# Nature's Garden FOs



## navigator9 (Jun 21, 2014)

Since most of my customers seem to choose soap based on fragrance, I've always been picky about the FOs that I buy. One supplier that I've never used for FOs is Nature's Garden. I was wondering if anyone out there who uses them, would care to comment on how you like their FOs. The prices are certainly appealing, but how do their FOs compare to others that you've used? Since the Scent Works seems to be going under, I've been looking around for replacements for some that I bought from them. NG has several that look really interesting, so I'm hoping that their low prices aren't an indication of their quality.


----------



## hmlove1218 (Jun 21, 2014)

I love NG's FOs. I've never really had one that I didn't like and only had one or two that have given me problems when soaping, but they had been noted to be difficult by NG.


----------



## Obsidian (Jun 21, 2014)

I also love NG's FO's. The only one I didn't care for was bay rum but I think that was just me, other people seem to like it just fine.


----------



## navigator9 (Jun 21, 2014)

Thanks for your input, that's good to know. I just went through all of their fragrances, (they have a ton of them) and made a list of ten that I'd like to check out. Do you know where they're located? I looked on their website and blog, but couldn't find a physical address. I try not to order from across the country to avoid shipping fees that make me cringe. I'm in the northeast. Hopefully, they're not on the west coast???


----------



## hmlove1218 (Jun 21, 2014)

I believe they're in Ohio


----------



## navigator9 (Jun 21, 2014)

hmlove1218 said:


> I believe they're in Ohio



Thanks for that....could be worse. :smile:


----------



## cmzaha (Jun 21, 2014)

In my opinion their fo prices are what they are for a reason. They are much more quality fo's on the market but of course at higher prices. I used NG's Werewolf for years and suddenly I have to up the fo percentage to 7% instead of my normal 5% for soap. I will say their Cool Water is good and sticks well, soaps well and their Mango Sorbet smells fantastic, but is difficult to impossible to soap with. My customers also buy for fragrance and want strong. NG's Dragon's Blood is very weak in fragrance, IMO. Sometimes you just get what you pay for.


----------



## OliveOil2 (Jun 21, 2014)

I agree with Carolyn, my issues have been a couple of very weak scents and a few that had zero scent the day I cut them, and the scent didn't come back. When I test a fragrance for the first time I usually go strong at 1% unless the safety guidelines call for less.

....................

→ **Things to do**:
A: In the Nature's Garden thread, update the passage starting with "In my opinion" and going on through "OliveOil2 (Jun 21, 2014)", replacing "Mango Sorbet" with "Peach Sorbet".
B: According to the Nature's Garden thread, what fragrance oil percentage did cmzaha have to switch to for NG's Werewolf?
C: Continue the Nature's Garden thread from its last post.

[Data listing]
....................

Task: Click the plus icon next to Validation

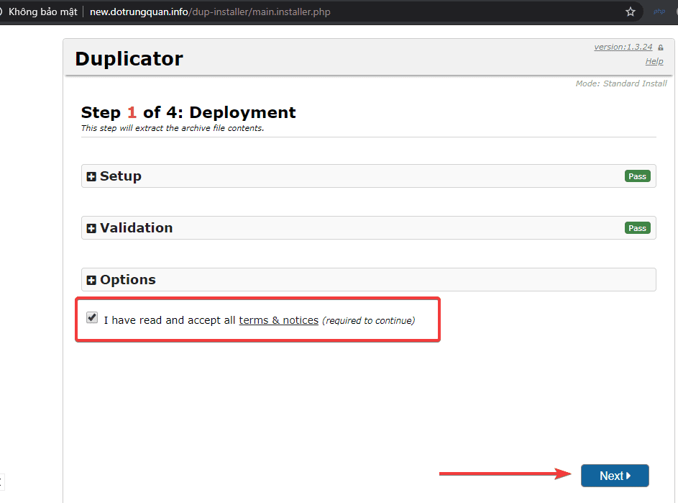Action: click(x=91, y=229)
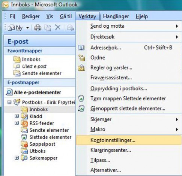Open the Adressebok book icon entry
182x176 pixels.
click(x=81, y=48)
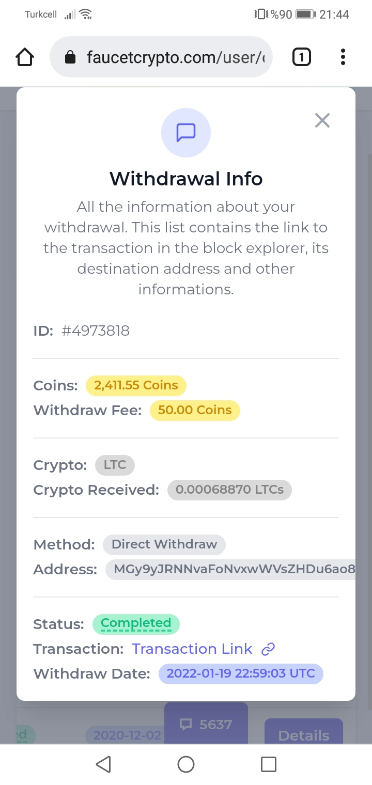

....................

→ **Outputs by task**:
A:
In my opinion their fo prices are what they are for a reason. They are much more quality fo's on the market but of course at higher prices. I used NG's Werewolf for years and suddenly I have to up the fo percentage to 7% instead of my normal 5% for soap. I will say their Cool Water is good and sticks well, soaps well and their Peach Sorbet smells fantastic, but is difficult to impossible to soap with. My customers also buy for fragrance and want strong. NG's Dragon's Blood is very weak in fragrance, IMO. Sometimes you just get what you pay for.


----------



## OliveOil2 (Jun 21, 2014)

B: 7% instead of the usual 5% for soap.

C:
 I have told myself that based on their positive feedback that I will give them one more try, this time doing more research first, looking at feedback here and on the scent review board.


----------



## Moody Glenn (Jun 21, 2014)

Hello! I also love Nature's Garden products. No matter which fragrance company you use there will be a price difference and how well the FO's are for your soap recipe. You will always get hits and misses. But.......

One thing I really recommend when trying different businesses is determining how well their customer service is. This company - for me - is top notch. I am able to travel to the store to pick-up my order. Right after I walk in someone there is happy to greet me and offer any assistance. If I ask to nose-sample some of the oils they show me to the sample wall and allow me to spend as much time to be there. Later on someone will ask if I have any questions and if I decide I am ready to check-out they take my order and in less than 15 minutes I am good to go with all my oils. They have excellent people working there and for me that speaks volumes on their pride of the business and service.  Learn to find which FO's works well for your recipes - I have found many that do work especially well for my main recipe. Check with their website for customer reviews of the oils (be careful though because some of the reviews are with candlemakers) and also with the Scent Review Board like OliveOil2 has wisely advised. Have confidence in ordering from them.


----------



## Aline (Jun 21, 2014)

I like their fruity and floral oils but their designer dupes have been lacking compared to versions from other companies....


----------



## fuzz-juzz (Jun 21, 2014)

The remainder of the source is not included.